China Publishes Draft Standards for Food Additives
Thursday, September 22, 2022

On September 8, 2022, China’s National Health Commission (NHC) published on its website 18 draft National Food Safety Standards (GB standards) in relation to food additives for public comment.[1] These include the following Standards:


Standard Name


Food Additive N-[N-[3-(3-hydroxy-4-methoxyphenyl) propyl]-L-α-aspartyl]-L-phenylalanine 1-methyl ester


Food Additive 5-Phenyl-3H-furan-2-one


Food Additive Quillaia extract


Food Additive Iron tartrate


Food Additive Sodium formate


Food Additive Theaflavins


General rules for the use of food additives (GB2760)


Food Additive Enzyme preparation for food industrial use


Food Additive Methyl cellulose


Food Additive Lactitol


Food Additive Pentaerythritol ester of wood rosin


Food Additive Morpholine fatty acid salt (fruit wax)


Food Additive Quinoline yellow


Food Additive Calcium hydroxide


Food Additive Cellulose


Amendment No. 1 of GB 1886.100-2015 Food Additive Disodium ethylene-diamine-tetra-acetate 


Amendment No. 1 of GB 29209-2012 Food Additive Sodium sulfate


Amendment No. 1 of GB 1886.43-2015 Food Additive Calcium ascorbate

Other than GB2760, which is a national standard in China to provide the requirements for the use of food additives, the remaining standards are the ones that address the technical specifications of the food additives.
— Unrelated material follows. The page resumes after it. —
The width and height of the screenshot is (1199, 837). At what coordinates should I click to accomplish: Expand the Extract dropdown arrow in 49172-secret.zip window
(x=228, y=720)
Specifically, NHC proposes to create mandatory standards for food additives, including N-[N-[3-(3-hydroxy-4-methoxyphenyl) propyl]-L-α-aspartyl]-L-phenylalanine 1-methyl ester, 5-Phenyl-3H-furan-2-one, quillaia extract, iron tartrate, sodium formate, and theaflavins, which detail requirements on raw materials, sensory test, as well as physiochemical specifications. Accordingly, food additives sold in China must comply with such requirements once these standards are finalized.
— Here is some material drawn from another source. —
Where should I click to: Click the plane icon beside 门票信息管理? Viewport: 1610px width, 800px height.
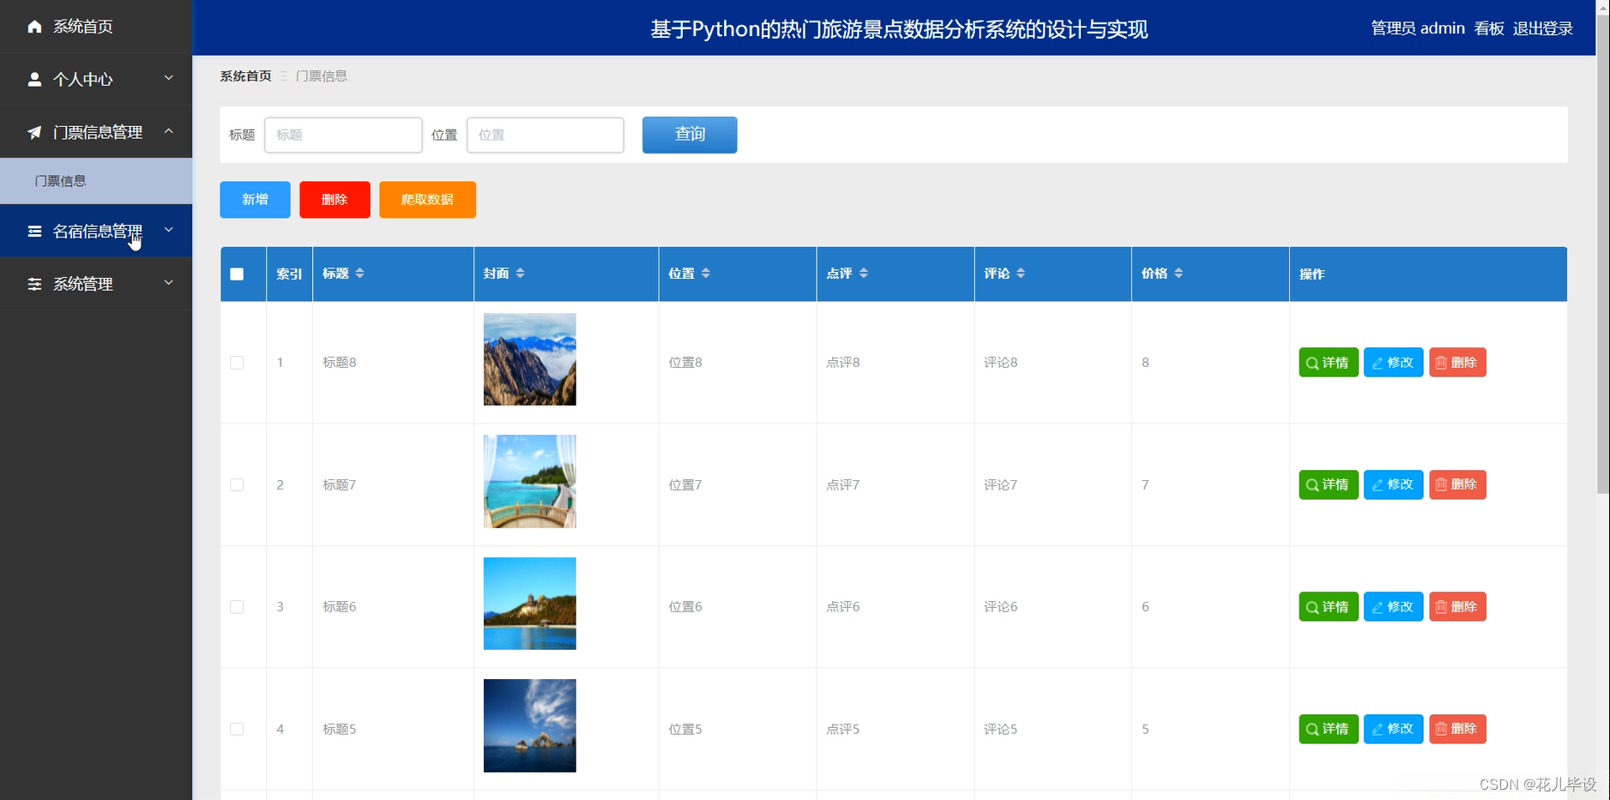point(34,132)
Moreover, the draft standard, i.e., Food Additive Enzyme Preparation for Food Industrial Use, will replace existing GB standards on food enzymes (GB 1886.174-2016).[2] Compared with GB 1886.174-2016, the draft includes terms and definitions of “excipients for food enzyme use” and “enzyme immobilization,” and establishes a list of excipients permitted for use in food enzymes, under which 97 substances (e.g., citric acid, lactic acid) can be used as excipients for enzyme preparations.

For the national standard for food additives -- GB2760, the following major changes are proposed in the draft amendment:

  • It removes:

  1. β-carotene and diacetyl tartaric acid mono- and di-glycerides as permitted food additives in distilled spirits; and 

  2. Azocarboxamide for use in wheat flour.
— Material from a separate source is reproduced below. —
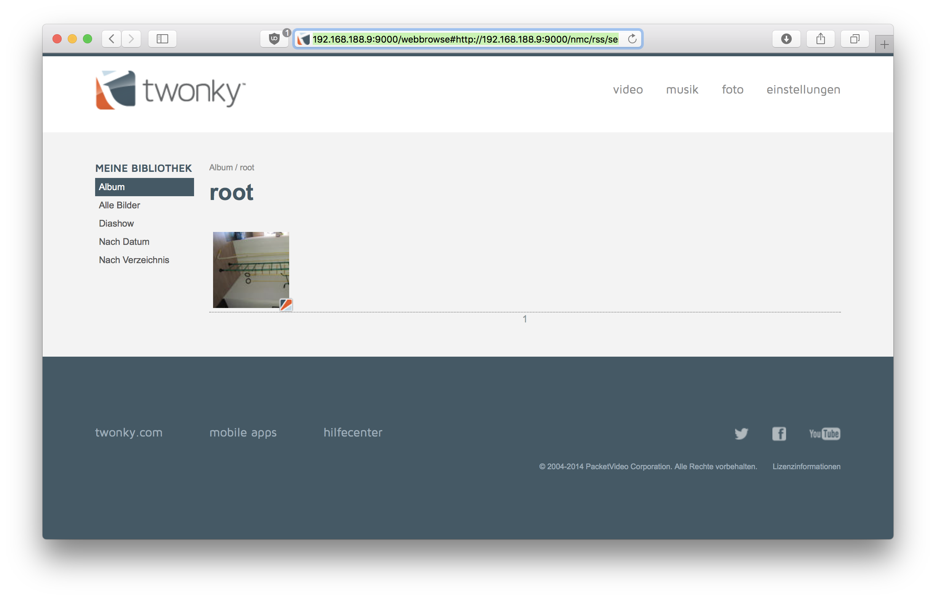This screenshot has height=600, width=936.
Task: Open Nach Verzeichnis in sidebar
Action: [134, 260]
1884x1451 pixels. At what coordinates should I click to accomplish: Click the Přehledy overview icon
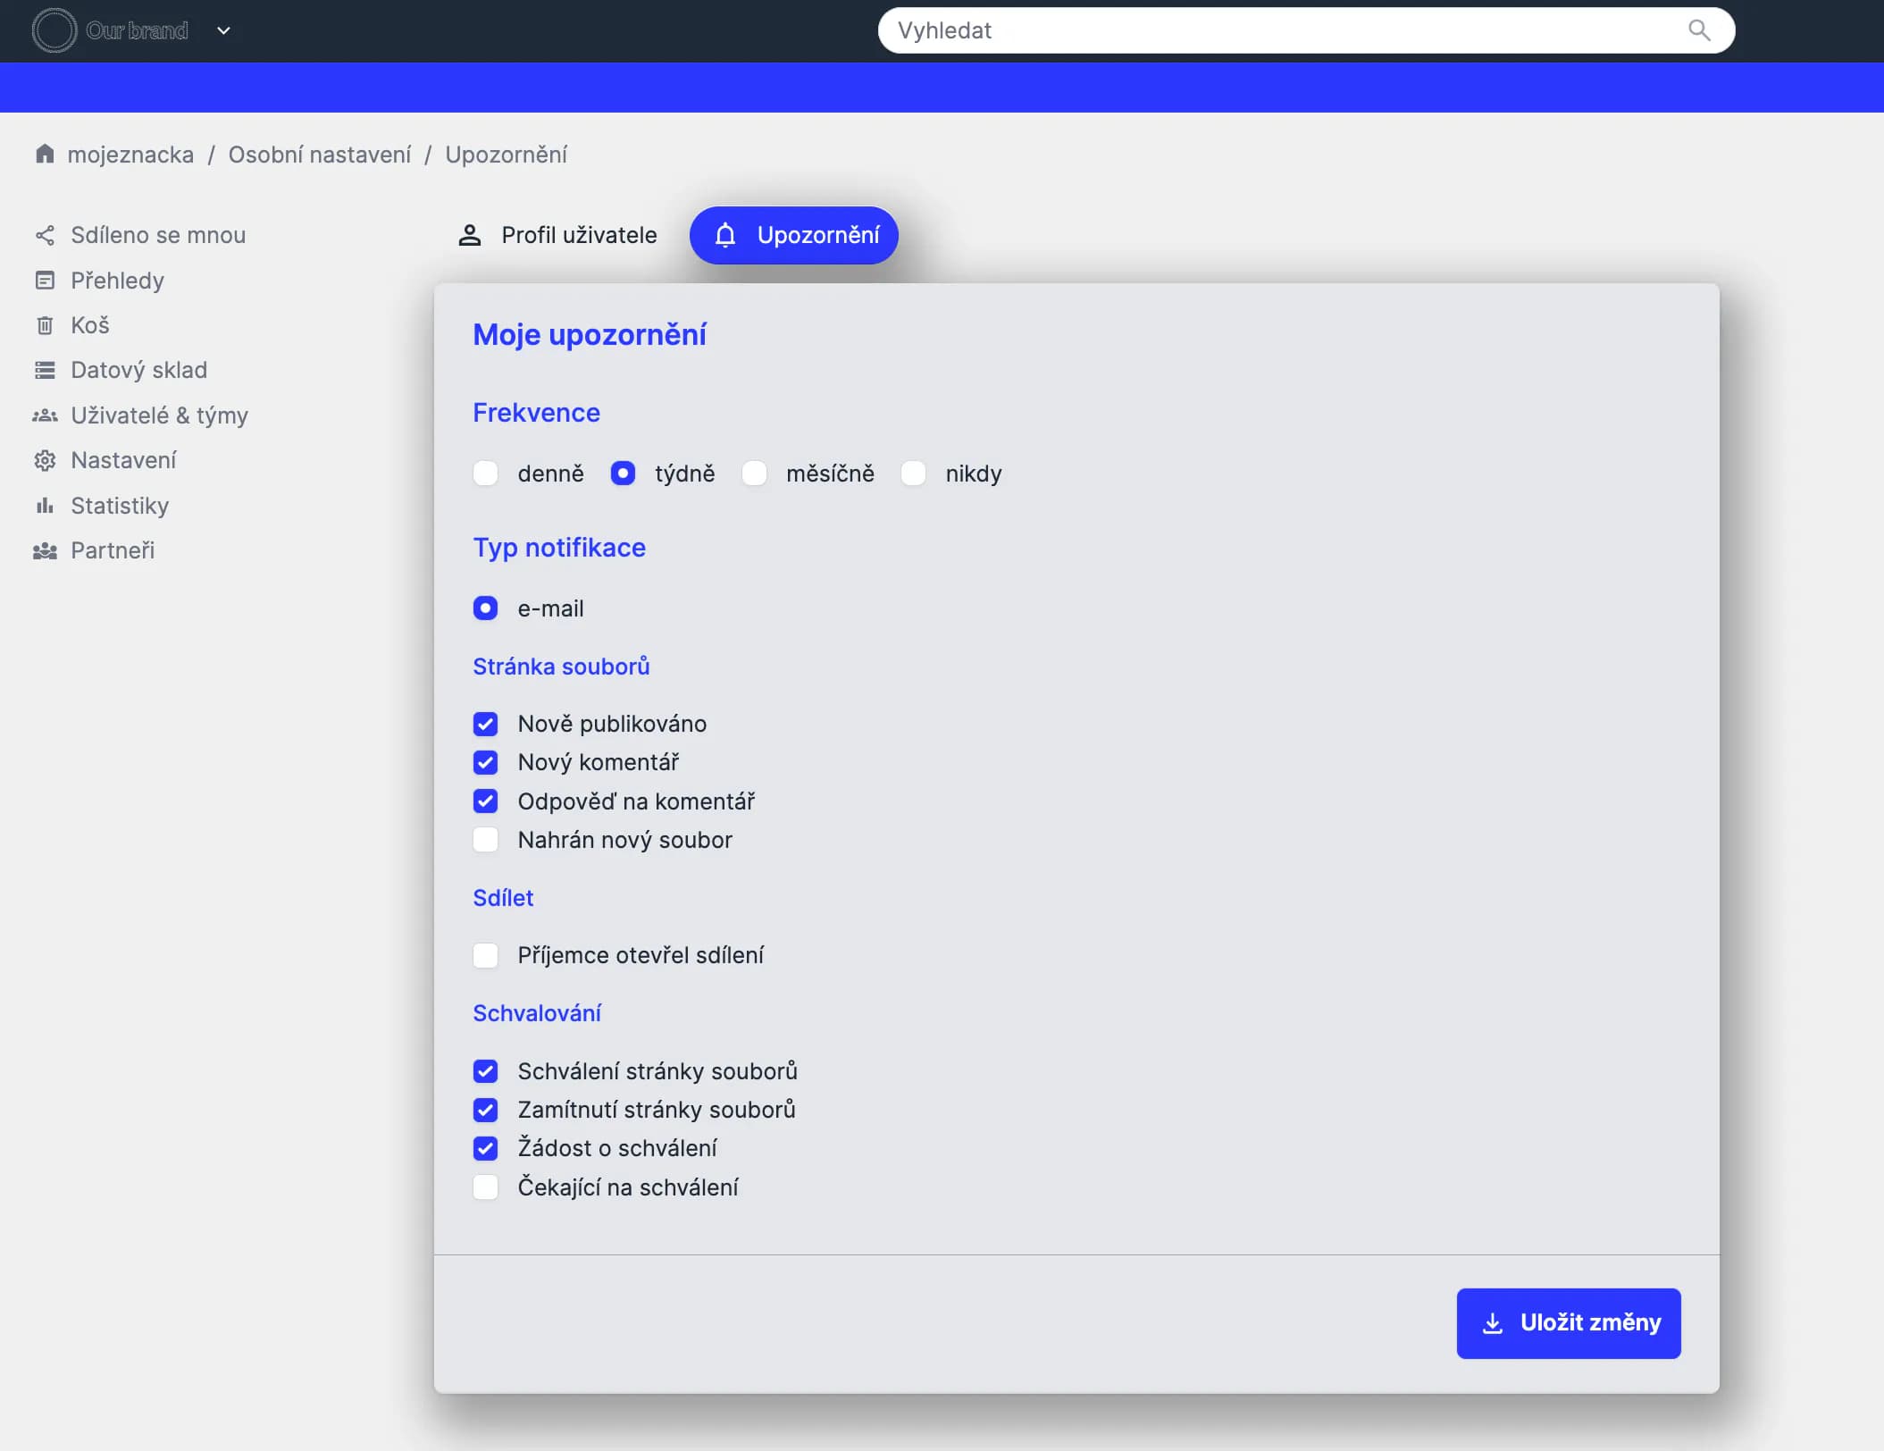pyautogui.click(x=45, y=281)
  • It also adds a new warning requirement for food using excessive polyol(s) in its production that may cause diarrhea. However, the specific use level of polyol(s) that could trigger the additional labeling obligation is not yet specified in the draft standard. That is to say, if the use level of polyols in the finished food remains low, special on-pack warnings may not be required. As of now, NHC has not revealed the language that shall be used for the warning. It is expected that further details will be made available in subsequent guidance documents. 

All stakeholders that wish to comment on the draft food additive standards shall submit their suggestions to NHC by October 10, 2022.